-- DATASET RECORDS follows --
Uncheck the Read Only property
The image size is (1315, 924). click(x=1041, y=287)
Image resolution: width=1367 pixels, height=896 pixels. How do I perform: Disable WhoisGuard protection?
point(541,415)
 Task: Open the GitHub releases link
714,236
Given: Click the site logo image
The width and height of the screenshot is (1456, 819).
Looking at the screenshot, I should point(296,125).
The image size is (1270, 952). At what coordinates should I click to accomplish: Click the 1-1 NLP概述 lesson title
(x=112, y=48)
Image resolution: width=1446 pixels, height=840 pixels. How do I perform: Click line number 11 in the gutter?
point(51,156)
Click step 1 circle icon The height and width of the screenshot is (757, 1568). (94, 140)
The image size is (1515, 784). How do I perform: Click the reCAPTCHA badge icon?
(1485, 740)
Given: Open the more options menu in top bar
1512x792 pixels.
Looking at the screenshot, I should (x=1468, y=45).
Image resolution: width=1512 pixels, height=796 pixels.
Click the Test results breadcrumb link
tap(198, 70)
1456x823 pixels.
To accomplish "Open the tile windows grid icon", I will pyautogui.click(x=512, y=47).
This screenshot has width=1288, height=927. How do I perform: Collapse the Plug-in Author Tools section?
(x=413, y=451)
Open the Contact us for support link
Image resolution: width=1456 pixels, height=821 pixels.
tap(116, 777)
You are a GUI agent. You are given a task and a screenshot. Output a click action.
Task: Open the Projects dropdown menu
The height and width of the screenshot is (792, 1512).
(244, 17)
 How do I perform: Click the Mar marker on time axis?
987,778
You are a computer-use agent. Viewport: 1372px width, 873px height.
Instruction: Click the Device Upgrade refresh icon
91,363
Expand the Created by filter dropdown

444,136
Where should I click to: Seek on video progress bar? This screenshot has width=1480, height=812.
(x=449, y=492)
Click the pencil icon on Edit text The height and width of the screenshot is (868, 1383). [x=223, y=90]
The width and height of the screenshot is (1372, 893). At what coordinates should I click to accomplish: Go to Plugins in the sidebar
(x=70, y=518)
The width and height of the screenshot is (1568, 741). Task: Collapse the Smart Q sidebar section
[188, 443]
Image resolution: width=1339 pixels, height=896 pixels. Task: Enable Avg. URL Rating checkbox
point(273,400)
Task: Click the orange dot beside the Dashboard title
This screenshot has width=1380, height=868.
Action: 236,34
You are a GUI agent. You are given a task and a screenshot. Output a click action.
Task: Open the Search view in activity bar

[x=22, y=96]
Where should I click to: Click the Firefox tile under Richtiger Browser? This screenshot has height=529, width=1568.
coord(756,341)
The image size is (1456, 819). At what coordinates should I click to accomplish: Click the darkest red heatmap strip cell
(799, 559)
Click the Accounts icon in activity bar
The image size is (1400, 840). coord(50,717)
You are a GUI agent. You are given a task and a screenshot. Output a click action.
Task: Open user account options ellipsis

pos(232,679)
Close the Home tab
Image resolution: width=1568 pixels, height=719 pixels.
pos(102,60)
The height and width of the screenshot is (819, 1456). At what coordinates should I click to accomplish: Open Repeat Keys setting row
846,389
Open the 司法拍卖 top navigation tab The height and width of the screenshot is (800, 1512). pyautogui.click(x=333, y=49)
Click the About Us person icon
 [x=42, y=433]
-- DATASET RECORDS concluded --
> GOAL OF THE EXERCISE
Please retype all of the records above exactly as they are.

> EXERCISE RESPONSE
Uncheck the Read Only property
The image size is (1315, 924). click(x=1041, y=287)
Image resolution: width=1367 pixels, height=896 pixels. How do I perform: Disable WhoisGuard protection?
point(541,415)
 Task: Open the GitHub releases link
714,236
Given: Click the site logo image
The width and height of the screenshot is (1456, 819).
Looking at the screenshot, I should point(296,125).
The image size is (1270, 952). At what coordinates should I click to accomplish: Click the 1-1 NLP概述 lesson title
(x=112, y=48)
Image resolution: width=1446 pixels, height=840 pixels. How do I perform: Click line number 11 in the gutter?
point(51,156)
Click step 1 circle icon The height and width of the screenshot is (757, 1568). (94, 140)
The image size is (1515, 784). How do I perform: Click the reCAPTCHA badge icon?
(1485, 740)
Given: Open the more options menu in top bar
1512x792 pixels.
Looking at the screenshot, I should (x=1468, y=45).
Image resolution: width=1512 pixels, height=796 pixels.
Click the Test results breadcrumb link
tap(198, 70)
1456x823 pixels.
To accomplish "Open the tile windows grid icon", I will pyautogui.click(x=512, y=47).
This screenshot has width=1288, height=927. How do I perform: Collapse the Plug-in Author Tools section?
(x=413, y=451)
Open the Contact us for support link
Image resolution: width=1456 pixels, height=821 pixels.
tap(116, 777)
You are a GUI agent. You are given a task and a screenshot. Output a click action.
Task: Open the Projects dropdown menu
The height and width of the screenshot is (792, 1512).
(244, 17)
 How do I perform: Click the Mar marker on time axis?
987,778
You are a computer-use agent. Viewport: 1372px width, 873px height.
Instruction: Click the Device Upgrade refresh icon
91,363
Expand the Created by filter dropdown

444,136
Where should I click to: Seek on video progress bar? This screenshot has width=1480, height=812.
(x=449, y=492)
Click the pencil icon on Edit text The height and width of the screenshot is (868, 1383). [x=223, y=90]
The width and height of the screenshot is (1372, 893). At what coordinates should I click to accomplish: Go to Plugins in the sidebar
(x=70, y=518)
The width and height of the screenshot is (1568, 741). Task: Collapse the Smart Q sidebar section
[188, 443]
Image resolution: width=1339 pixels, height=896 pixels. Task: Enable Avg. URL Rating checkbox
point(273,400)
Task: Click the orange dot beside the Dashboard title
This screenshot has width=1380, height=868.
Action: 236,34
You are a GUI agent. You are given a task and a screenshot. Output a click action.
Task: Open the Search view in activity bar

[x=22, y=96]
Where should I click to: Click the Firefox tile under Richtiger Browser? This screenshot has height=529, width=1568.
coord(756,341)
The image size is (1456, 819). At what coordinates should I click to accomplish: Click the darkest red heatmap strip cell
(799, 559)
Click the Accounts icon in activity bar
The image size is (1400, 840). coord(50,717)
You are a GUI agent. You are given a task and a screenshot. Output a click action.
Task: Open user account options ellipsis

pos(232,679)
Close the Home tab
Image resolution: width=1568 pixels, height=719 pixels.
pos(102,60)
The height and width of the screenshot is (819, 1456). At what coordinates should I click to accomplish: Open Repeat Keys setting row
846,389
Open the 司法拍卖 top navigation tab The height and width of the screenshot is (800, 1512). pyautogui.click(x=333, y=49)
Click the About Us person icon
 [x=42, y=433]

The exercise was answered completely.